知识点:Mysql 索引原理完全手册(1)
知识点:Mysql 索引原理完全手册(2)
知识点:Mysql 索引优化实战(3)
知识点:Mysql 数据库索引优化实战(4)
一:插入订单
业务逻辑:插入订单数据,为了避免重复导单,一般会通过交易号去数据库中查询,判断该订单是否已经存在。
最基础的sql语句
mysql> select * from book_order where order_id = "10000"; +-------+--------------------+-------+------+----------+--------------+----------+------------------+-------------+-------------+------------+---------------------+ | id | order_id | general | net | stock_id | order_status | description | finance_desc | create_type | order_state | creator | create_time | +-------+--------------------+-------+------+----------+--------------+----------+------------------+-------------+-------------+------------+---------------------+ | 10000 | 10000 | 6.6 | 6.13 | 1 | 10 | ok | ok | auto | 1 | itdragon | 2018-06-18 17:01:52 | +-------+--------------------+-------+------+----------+--------------+----------+------------------+-------------+-------------+------------+---------------------+ mysql> explain select * from book_order where order_id = "10000"; +----+-------------+---------------------+------------+------+---------------+------+---------+------+------+----------+-------------+ | id | select_type | table | partitions | type | possible_keys | key | key_len | ref | rows | filtered | Extra | +----+-------------+---------------------+------------+------+---------------+------+---------+------+------+----------+-------------+ | 1 | SIMPLE | book_order | NULL | ALL | NULL | NULL | NULL | NULL | 3 | 33.33 | Using where | +----+-------------+---------------------+------------+------+---------------+------+---------+------+------+----------+-------------+
几百上千万的订单,全表扫描!
通过explain命令可以清楚MySQL是如何处理sql语句的。打印的内容分别表示:
- id : 查询序列号为1。
- select_type : 查询类型是简单查询,简单的select语句没有union和子查询。
- table : 表是 book_order。
- partitions : 没有分区。
- type : 连接类型,all表示采用全表扫描的方式。
- possible_keys : 可能用到索引为null。
- key : 实际用到索引是null。
- key_len : 索引长度当然也是null。
- ref : 没有哪个列或者参数和key一起被使用。
- Extra : 使用了where查询。
是type为ALL,全表扫描,假设数据库中有几百万条数据,在没有索引的帮助下会异常卡顿。
初步优化:为order_id创建索引
mysql> create unique index idx_order_transaID on book_order (order_id); mysql> explain select * from book_order where order_id = "10000"; +----+-------------+---------------------+------------+-------+--------------------+--------------------+---------+-------+------+----------+-------+ | id | select_type | table | partitions | type | possible_keys | key | key_len | ref | rows | filtered | Extra | +----+-------------+---------------------+------------+-------+--------------------+--------------------+---------+-------+------+----------+-------+ | 1 | SIMPLE | book_order | NULL | const | idx_order_transaID | idx_order_transaID | 453 | const | 1 | 100 | NULL | +----+-------------+---------------------+------------+-------+--------------------+--------------------+---------+-------+------+----------+-------+
这里创建的索引是唯一索引,而非普通索引。
唯一索引打印的type值是const。表示通过索引一次就可以找到。即找到值就结束扫描返回查询结果。

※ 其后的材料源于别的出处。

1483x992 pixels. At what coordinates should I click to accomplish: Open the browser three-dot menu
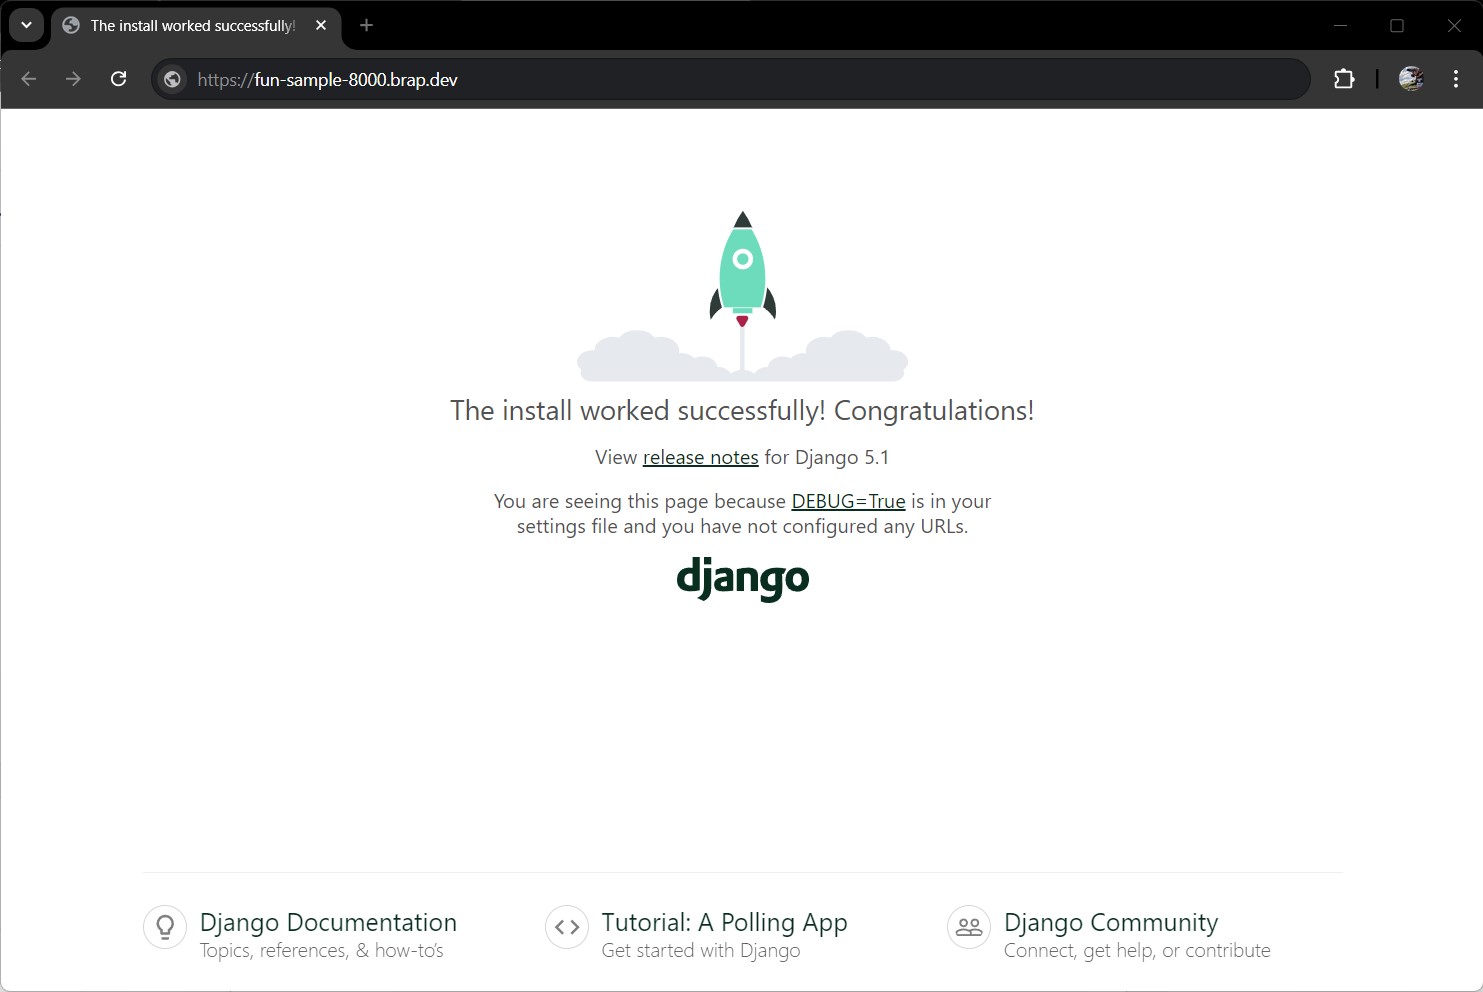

普通索引打印的type值是ref。表示非唯一性索引扫描。找到值还要继续扫描,直到将索引文件扫描完为止。(这里没有贴出代码),显而易见,const的性能要远高于ref。并且根据业务逻辑来判断,创建唯一索引是合情合理的。
再次优化:覆盖索引
mysql> explain select order_id from book_order where order_id = "10000"; +----+-------------+---------------------+------------+-------+--------------------+--------------------+---------+-------+------+----------+-------------+ | id | select_type | table | partitions | type | possible_keys | key | key_len | ref | rows | filtered | Extra | +----+-------------+---------------------+------------+-------+--------------------+--------------------+---------+-------+------+----------+-------------+ | 1 | SIMPLE | book_order | NULL | const | idx_order_transaID | idx_order_transaID | 453 | const | 1 | 100 | Using index | +----+-------------+---------------------+------------+-------+--------------------+--------------------+---------+-------+------+----------+-------------+
这里将select * from改为了select order_id from后,Extra 显示 Using index,表示该查询使用了覆盖索引,说明该sql语句的性能很好。若提示的是Using filesort(使用内部排序)和Using temporary(使用临时表)则表明该sql需要立即优化了。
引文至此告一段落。